### MATERIALS PROVIDED
┄┄┄┄┄┄┄┄┄┄┄┄┄┄┄┄┄┄┄┄

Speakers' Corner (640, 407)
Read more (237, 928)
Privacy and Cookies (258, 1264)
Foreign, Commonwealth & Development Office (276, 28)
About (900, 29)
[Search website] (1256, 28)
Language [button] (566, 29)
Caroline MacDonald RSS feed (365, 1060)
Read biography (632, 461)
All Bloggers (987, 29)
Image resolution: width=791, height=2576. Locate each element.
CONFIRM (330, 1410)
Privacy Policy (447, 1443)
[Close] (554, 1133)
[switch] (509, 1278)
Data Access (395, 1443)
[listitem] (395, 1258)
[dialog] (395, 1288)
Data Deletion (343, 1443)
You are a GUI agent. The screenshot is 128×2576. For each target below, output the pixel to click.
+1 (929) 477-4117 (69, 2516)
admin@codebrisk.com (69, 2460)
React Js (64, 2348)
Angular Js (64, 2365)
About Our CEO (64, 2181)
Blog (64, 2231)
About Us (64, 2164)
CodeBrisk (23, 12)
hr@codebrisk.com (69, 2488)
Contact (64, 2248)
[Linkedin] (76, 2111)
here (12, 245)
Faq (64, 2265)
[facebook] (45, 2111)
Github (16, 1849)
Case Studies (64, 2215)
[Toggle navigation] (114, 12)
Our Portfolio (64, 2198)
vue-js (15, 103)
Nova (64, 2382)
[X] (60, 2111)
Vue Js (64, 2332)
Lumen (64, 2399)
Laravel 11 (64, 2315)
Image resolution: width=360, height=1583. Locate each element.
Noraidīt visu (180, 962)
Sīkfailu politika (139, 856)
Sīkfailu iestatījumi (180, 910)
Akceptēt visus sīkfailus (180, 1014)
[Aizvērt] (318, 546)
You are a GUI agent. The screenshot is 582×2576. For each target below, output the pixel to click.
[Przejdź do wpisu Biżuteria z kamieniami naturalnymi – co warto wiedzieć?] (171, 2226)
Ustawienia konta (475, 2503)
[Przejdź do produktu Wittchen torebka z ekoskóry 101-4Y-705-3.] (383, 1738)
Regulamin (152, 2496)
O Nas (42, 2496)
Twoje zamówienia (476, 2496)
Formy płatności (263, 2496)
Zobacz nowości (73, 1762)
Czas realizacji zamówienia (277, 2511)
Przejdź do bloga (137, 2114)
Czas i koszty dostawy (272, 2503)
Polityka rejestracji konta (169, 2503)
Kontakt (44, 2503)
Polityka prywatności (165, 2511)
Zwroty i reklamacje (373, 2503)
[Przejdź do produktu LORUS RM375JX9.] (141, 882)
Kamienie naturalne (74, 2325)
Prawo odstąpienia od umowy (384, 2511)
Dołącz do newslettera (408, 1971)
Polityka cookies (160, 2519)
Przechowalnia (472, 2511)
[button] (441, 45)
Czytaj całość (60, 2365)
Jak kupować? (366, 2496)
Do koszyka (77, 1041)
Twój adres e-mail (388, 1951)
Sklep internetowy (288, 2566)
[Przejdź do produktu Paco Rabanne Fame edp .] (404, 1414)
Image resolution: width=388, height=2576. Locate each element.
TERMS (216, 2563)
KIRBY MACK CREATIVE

┄┄┄┄┄┄┄┄┄┄┄┄┄┄┄┄┄┄┄┄

### PROBLEM TO SOLVE
The line containing "[Przejdź do produktu LORUS" and all lines after it, through the last line of the data, should be retyped exactly.

### RESULT OF THIS EXERCISE
[Przejdź do produktu LORUS RM375JX9.] (141, 882)
Kamienie naturalne (74, 2325)
Prawo odstąpienia od umowy (384, 2511)
Dołącz do newslettera (408, 1971)
Polityka cookies (160, 2519)
Przechowalnia (472, 2511)
[button] (441, 45)
Czytaj całość (60, 2365)
Jak kupować? (366, 2496)
Do koszyka (77, 1041)
Twój adres e-mail (388, 1951)
Sklep internetowy (288, 2566)
[Przejdź do produktu Paco Rabanne Fame edp .] (404, 1414)
Image resolution: width=388, height=2576. Locate each element.
TERMS (216, 2563)
KIRBY MACK CREATIVE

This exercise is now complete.